The Merge series (part 1): Performance

November 6th, 2022

Welcome to the Merge series!

Part 1 of a 3 part blog post series, on some of the most interesting observations we were able to surface from our data, around The Merge. In this post, we dive deep in validator performance, as evidenced on-chain in the 90 days around The Merge.

Key takeaways from part 1

Overall network performance is high–albeit trending marginally down, with misses in terms of attesting to the correct head of the chain contributing to performance degradation the most.
Home stakers appear to have had a harder time than larger operations maintaining performance during the Bellatrix and Merge upgrades, as well as the whole post-Merge period.
Running mev-boost does not appear to correlate with validators missing block proposals, and thus so far appears to not affect overall performance.

How we measure operator performance at Rated

In order to better gauge the actual performance of validators outside of simply looking at the rewards they received, we have crafted the “Rated validator effectiveness” metric. This metric considers how well a validator fulfills both their attestation and proposer duties, assigning to each of the component parts considering how important they are to the network and to each validator.

You can take a deeper dive into the Effectiveness Rating methodology, as well as into how it is slated to change moving forward, via our documentation. For a deeper dive into why we think the Effectiveness Rating is a better descriptor of performance, we recommend you revisit this talk from EthCC 2022.

Overall network performance around the Merge

For the most part, network-wide validator effectiveness (and thereby network health), in an absolute sense, has been consistently high pre- and post- Merge, sitting at over 95%.

There have been two instances where effectiveness has dropped below 95% to 93% (The Merge) and 90% (Bellatrix Upgrade) levels, which historically as far as Beacon Chain Mainnet goes, are tail-type events; this type of performance has been observed less than 0.1% of the time since Beacon Chain launch.

In both cases the network recovered pretty quickly after the upgrades were completed.

Figure 1: Overall network validator effectiveness around the Merge

It is worth noting, however, that since the beginning of August 2022, overall validator effectiveness is in a mildly downward trend. The observation could be associated with the fact that The Merge has increased the amount of duties that validators need to perform, and with it the amount of resources a validator requires and the dependencies that a validator takes on.

Proposer effectiveness

With more jobs that need to be done we suspect that overall network latency increases, which amounts to both more missed blocks as well as less correct source, target and head attestations (see section “attester effectiveness” in our documentation for a reference as to why that might be the case).

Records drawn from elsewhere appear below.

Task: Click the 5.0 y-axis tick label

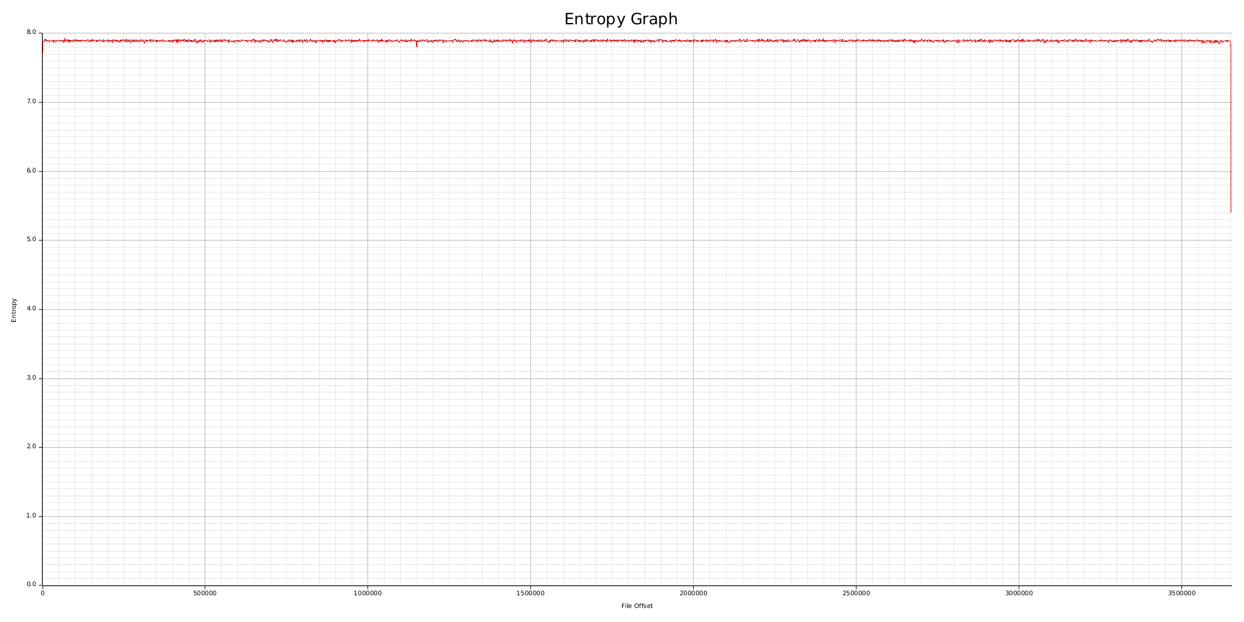Action: click(x=31, y=239)
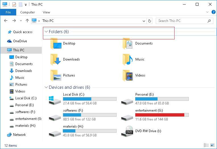Viewport: 217px width, 149px height.
Task: Click the Up arrow navigation button
Action: click(27, 21)

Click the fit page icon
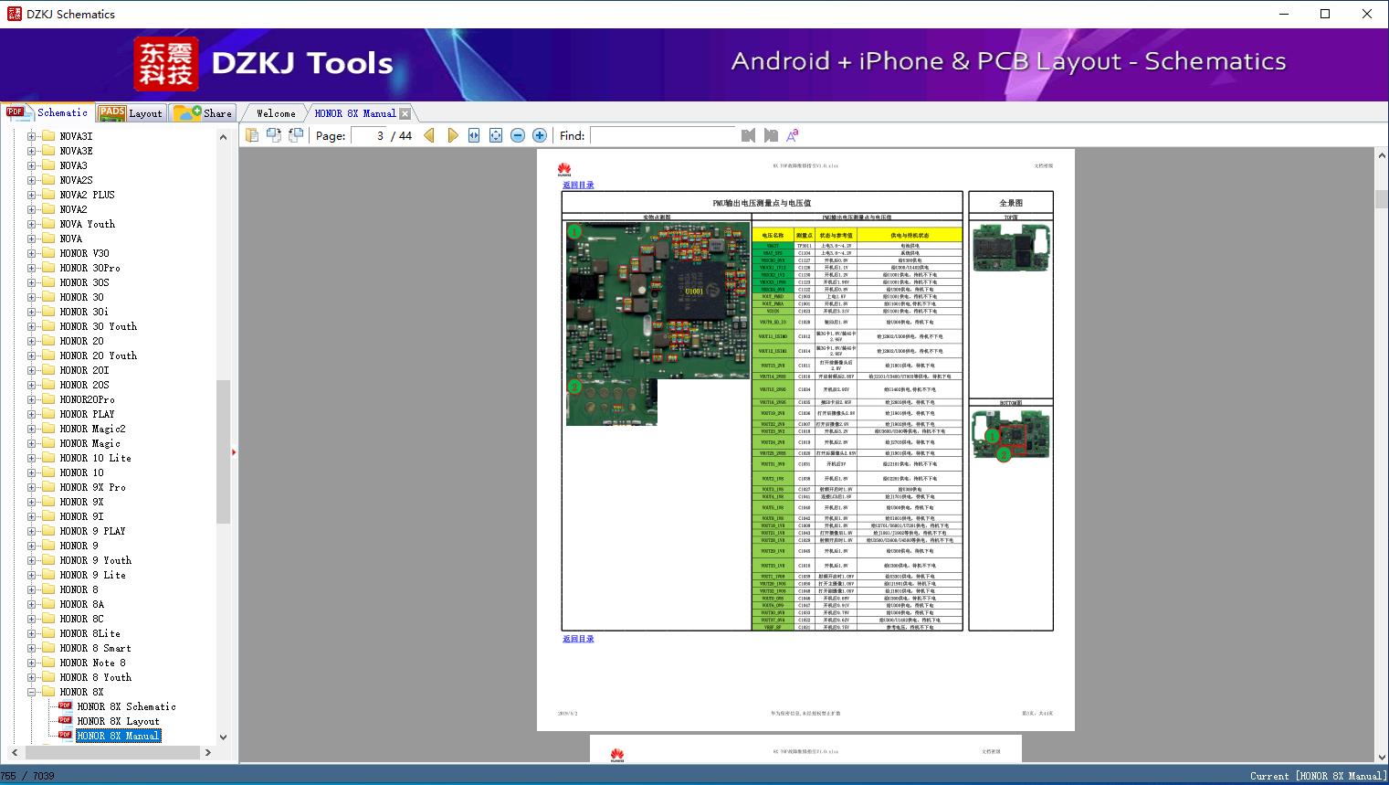point(496,135)
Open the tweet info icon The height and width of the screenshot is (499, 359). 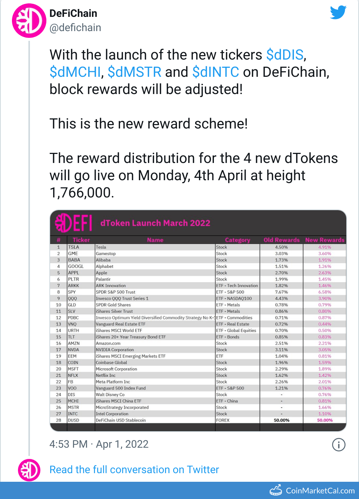pos(338,445)

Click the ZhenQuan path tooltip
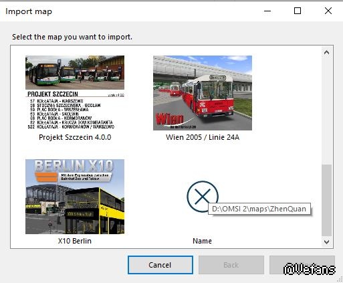click(x=259, y=209)
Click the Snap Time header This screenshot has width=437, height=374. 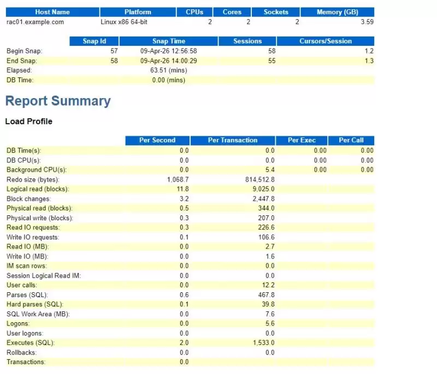(169, 41)
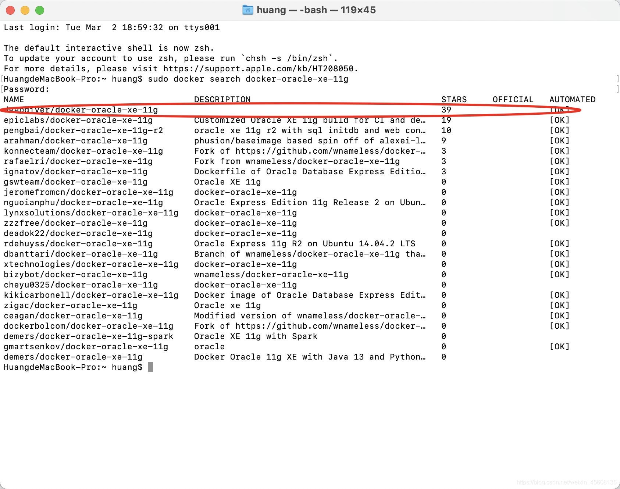Viewport: 620px width, 489px height.
Task: Click the 39 stars count in circled row
Action: click(x=446, y=110)
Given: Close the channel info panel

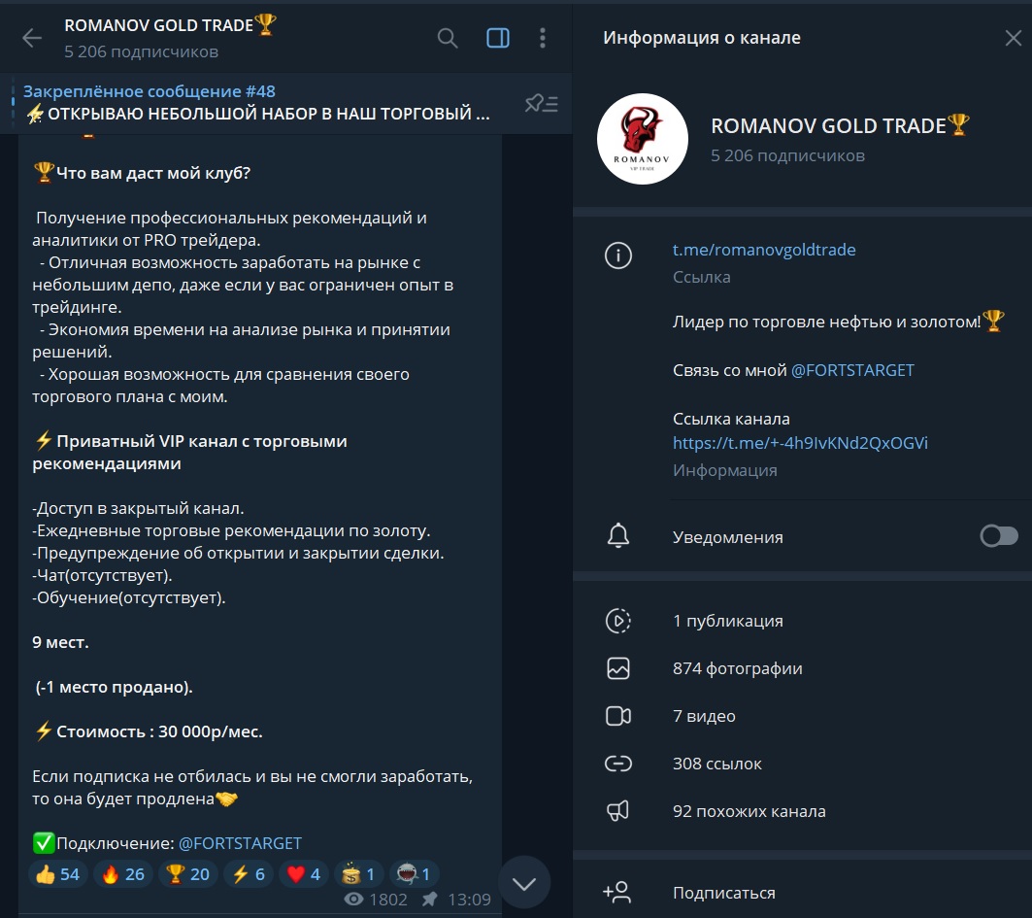Looking at the screenshot, I should (1013, 38).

Indeed, when looking at proposer effectiveness (you can also think of this as an inverse missed proposal rate) around the Merge dropped from a near perfect 99.98% to 99.36%, with a clear cut-off date on the trend change on the day of the Merge.

Figure 2: Proposer effectiveness around the Merge

This corresponds to 2,019 validators who have missed proposing a block since the Merge. Out of those we have mapped 51% of them as running mev-boost (i.e. outsourcing block production duties to specialized entities called builders). Given that we have seen mev-boost adoption grow from 25% in the first week post-Merge, to over 80% at present, but at the same time are observing proposal miss rates stay relatively flat and in fact stabilizing since the Merge, we think it is highly unlikely that the introduction of mev-boost is the culprit for the increase in the missed-block rate.

Attester effectiveness

Now breaking down the attester effectiveness component of overall validator effectiveness, we have observed that head vote accuracy has been significantly lower than target and source accuracy, while exhibiting more than 5x the variance, and is trending negatively on average 2x as sharply, as its counterparts do, post-Merge.

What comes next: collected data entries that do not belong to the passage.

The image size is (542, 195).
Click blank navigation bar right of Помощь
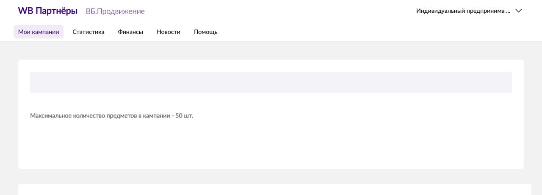point(360,32)
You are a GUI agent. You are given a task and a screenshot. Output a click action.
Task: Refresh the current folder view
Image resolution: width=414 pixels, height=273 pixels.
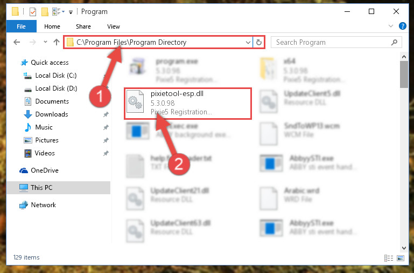click(259, 42)
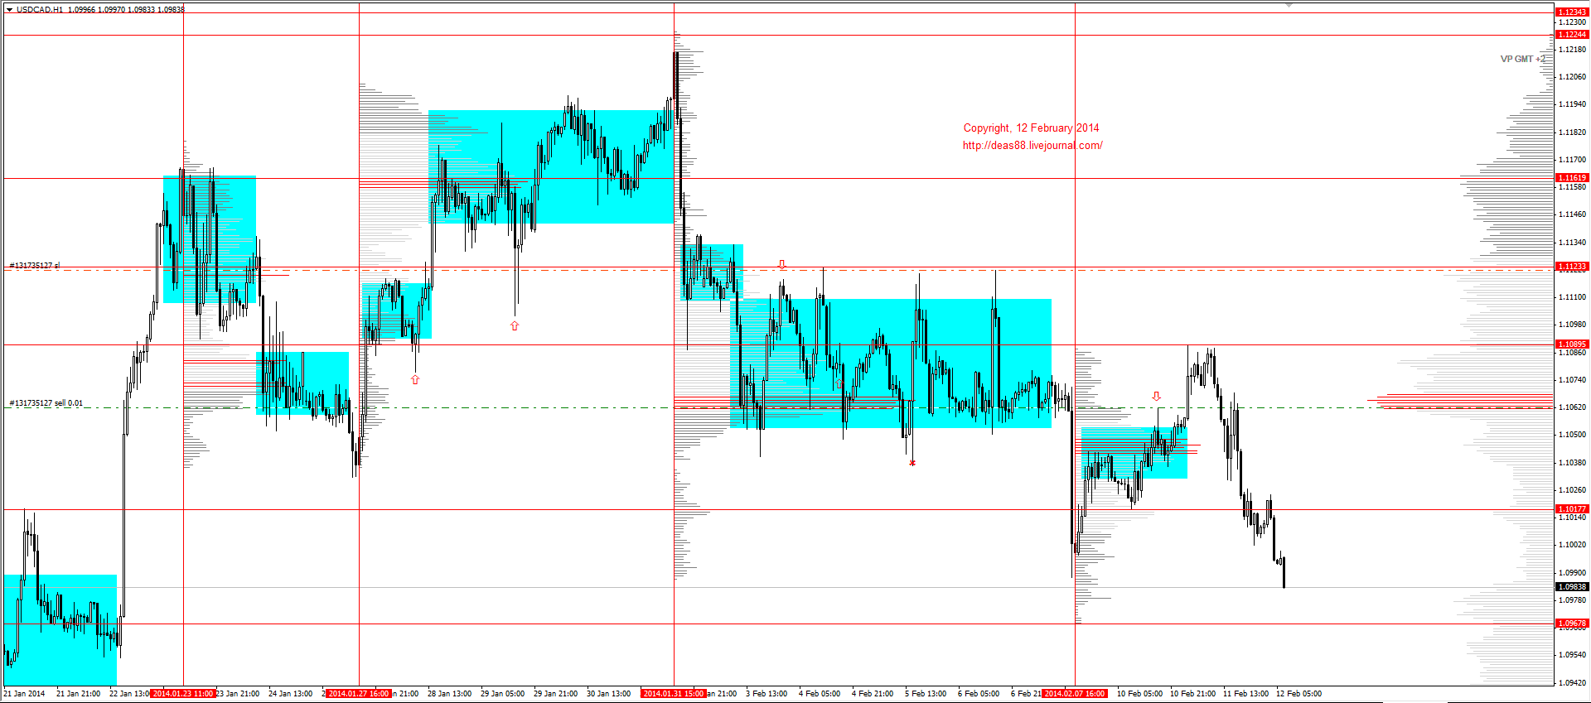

Figure 3: The components of attestation effectiveness across all network validators around the Merge

As a refresher, the head vote is the field a validator is called to attest to that relates to what the current tip of the chain is. A significantly divergent head attestation accuracy then implies that a non-trivial (albeit still small) chunk of the validator mass on Mainnet have been having trouble identifying the correct head of the chain.

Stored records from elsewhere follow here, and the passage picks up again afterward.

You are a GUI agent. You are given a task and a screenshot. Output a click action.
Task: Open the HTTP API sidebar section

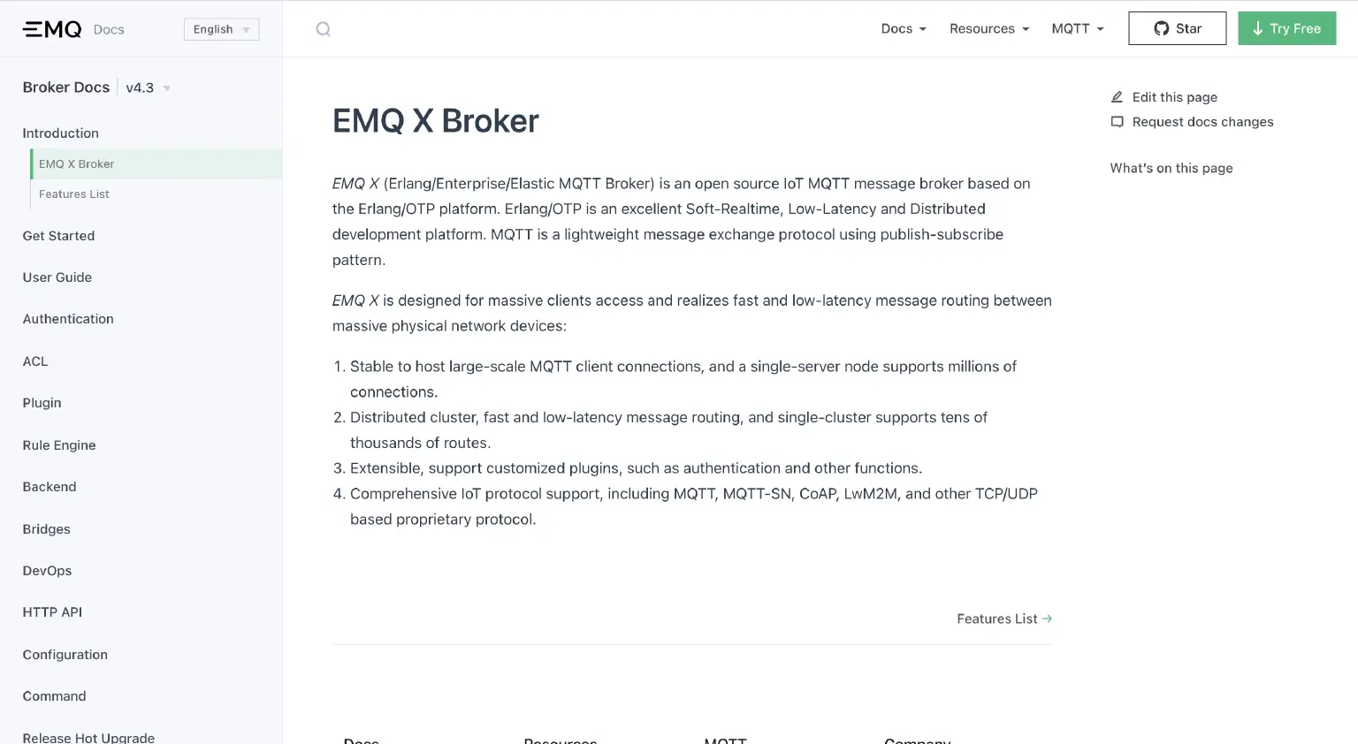coord(52,612)
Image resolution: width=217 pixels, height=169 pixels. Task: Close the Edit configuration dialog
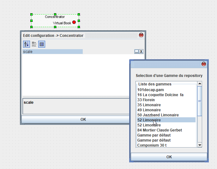tap(141, 35)
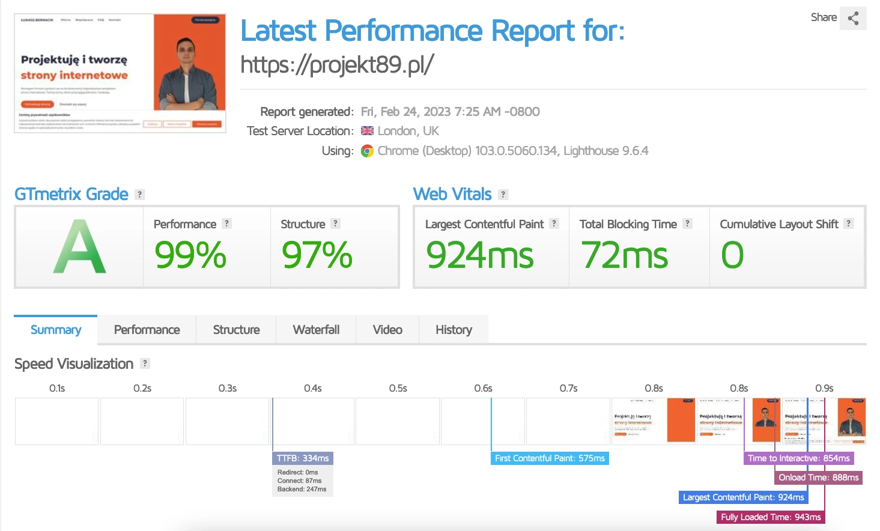Switch to the Performance tab
The width and height of the screenshot is (880, 531).
147,330
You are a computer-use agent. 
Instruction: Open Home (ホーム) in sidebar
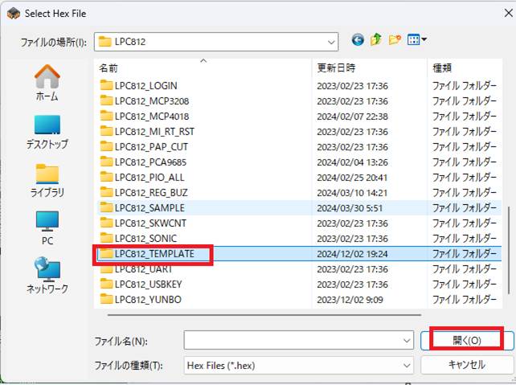(x=47, y=84)
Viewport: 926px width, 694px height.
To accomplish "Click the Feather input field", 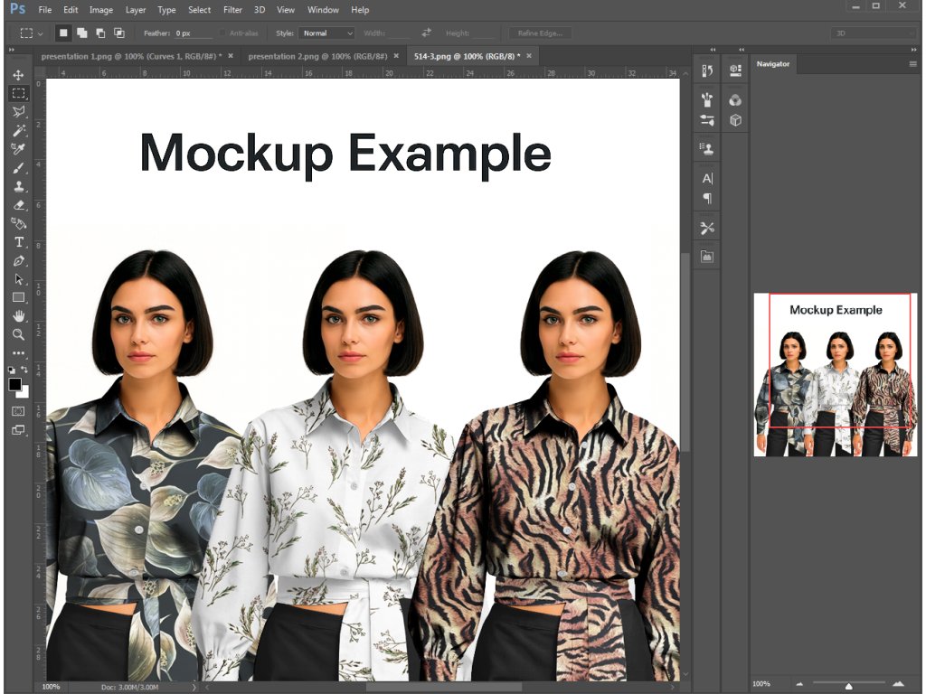I will coord(193,33).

To understand why this is happening, we looked at the different correlates around the observation. There are a couple points of not here; first, it looks as if the bottom 15% of the Ethereum Mainnet validator mass in terms of head vote accuracy, is contributing significantly more to the whole than other cohorts.

Figure 4: Head attestation accuracy of the bottom 15% vs the rest of the network

This bottom 15% is representative of a sample of ~68k validators. In that sample, we found that there’s a divergent over-representation of Lighthouse as the consensus client choice (34%), which compared to the 24% overall network penetration of Lighthouse, might point to something being amiss with the client itself–although we would steer clear of attributing a causal relationship.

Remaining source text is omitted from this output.